Oltre agli arresti, ai processi e alle condanne, alle uccisioni di manifestanti e alla revoca della cittadinanza con, spesso, conseguente espulsione dei “clandestini”, le autorità del Bahrein stanno ricorrendo con sempre maggiore frequenza a una forma soft di repressione che risponde alla necessità di non far sapere al mondo cosa succede nel regno-isola del Golfo persico, scosso da una rivolta popolare iniziata nel 2011.

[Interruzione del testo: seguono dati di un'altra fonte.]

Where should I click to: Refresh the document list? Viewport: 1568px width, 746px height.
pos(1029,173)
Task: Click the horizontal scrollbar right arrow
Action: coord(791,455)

Da giugno, almeno nove persone si sono viste impedire l’imbarco dall’aeroporto internazionale di Manama. In alcuni casi, il divieto è stato notificato a voce direttamente all’interno dello scalo.

Nella maggior parte dei casi, la destinazione finale dei voli su cui non sono mai salite era Ginevra, dove da metà giugno a inizio luglio si è tenuta la 32esima sessione del Consiglio Onu dei diritti umani. Si tratta di occasioni importanti, sia per intervenire nel programma ufficiale che per incontrare giornalisti, fare rete con altre organizzazioni per i diritti umani e prendere parte a eventi paralleli.

Così, il 12 giugno sono stati bloccati mentre erano in partenza per Ginevra tre difensori dei diritti umani: Hussain Rahdi, Ebtisam al-Saegh e Ibrahim al-Demistani. Molto peggio è andata a Nazeeha Saeed, corrispondente dal Bahrein per Radio Monte Carlo e France 24: fermata ai controlli di dogana il 29 giugno, è stata successivamente incriminata perché collaborerebbe con media internazionali senza autorizzazione.

L’ultimo provvedimento è stato preso il 29 agosto nei confronti di Nedal al-Salman, direttrice delle relazioni internazionali e del programma sui diritti delle donne e dei bambini del Centro per i diritti umani del Bahrein. A sua volta, era diretta a Ginevra, dove l’anno scorso era riuscita a prendere la parola alla sessione del Consiglio Onu dei diritti umani.

In altre circostanze, il divieto di recarsi all’estero ha impedito la partecipazione a incontri regionali sui diritti umani.

Il 18 giugno Abdulnabi al-Ekry, scrittore e autore di una ricerca sui movimenti di sinistra nei paesi del Golfo, è stato bloccato poco prima di prendere un volo per gli Emirati Arabi Uniti. Il 7 luglio il giornalista Ahmed Rahdi è stato fermato mentre si stava imbarcando per l’Oman e il 22 agosto è stato impedito all’attivista Enas Oun e all’avvocato Mohammed al-Tajer di volare a Tunisi. Il 13 settembre inizierà la 33esima sessione del Consiglio Onu dei diritti umani.

Le organizzazioni bahreinite per i diritti umani continuano a pretendere il rispetto della libertà di movimento e a chiedere agli alleati più influenti della monarchia (Usa e Regno Unito) di smettere di chiudere gli occhi su quanto accade in un paese nel quale il presidente del Centro per i diritti umani, Abdulhadi al-Khawaja, sta scontando una condanna definitiva all’ergastolo, le sue figlie sono costantemente intimidite e il suo successore, Nabil Rajab, rischia fino a 15 anni di carcere.